START INPUT FOR THIS TASK

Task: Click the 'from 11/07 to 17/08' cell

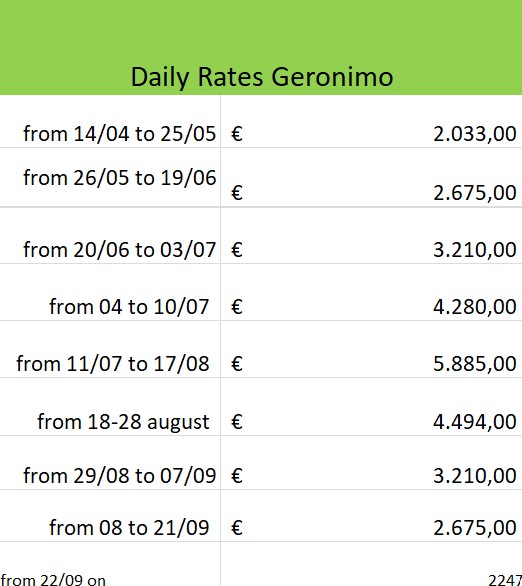Action: coord(110,349)
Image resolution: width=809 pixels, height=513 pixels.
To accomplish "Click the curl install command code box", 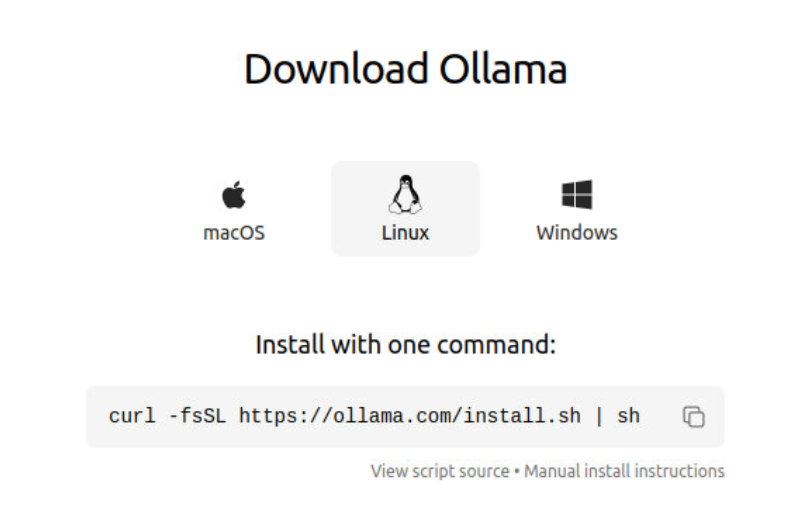I will click(406, 416).
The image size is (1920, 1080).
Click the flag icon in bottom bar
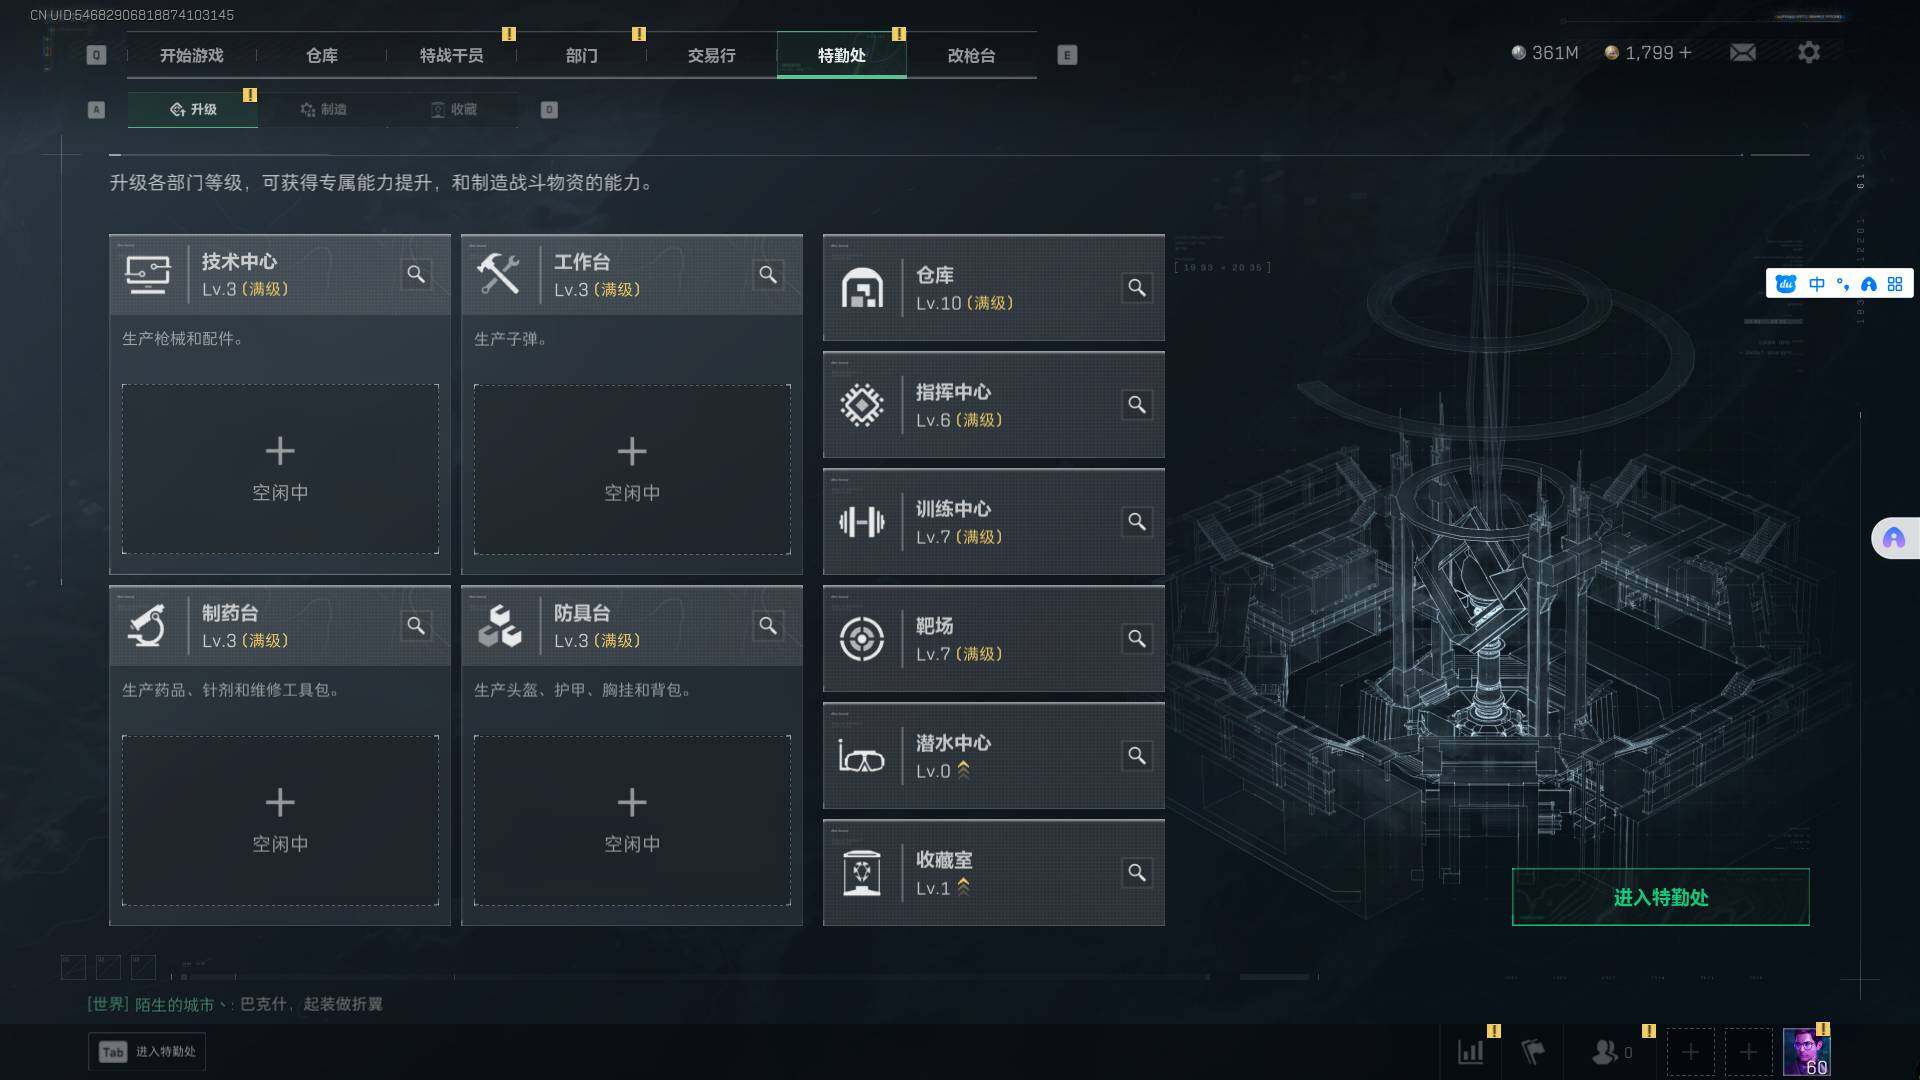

END INPUT FOR THIS TASK

EXERCISE DIRECTIONS →
Once the line containing "The image size is (1920, 1080)." is located, write out exactly that line and each one after it to the end of the records above, excluding pictures and nothing else.

COMPLETED TASK →
The image size is (1920, 1080).
Click the flag icon in bottom bar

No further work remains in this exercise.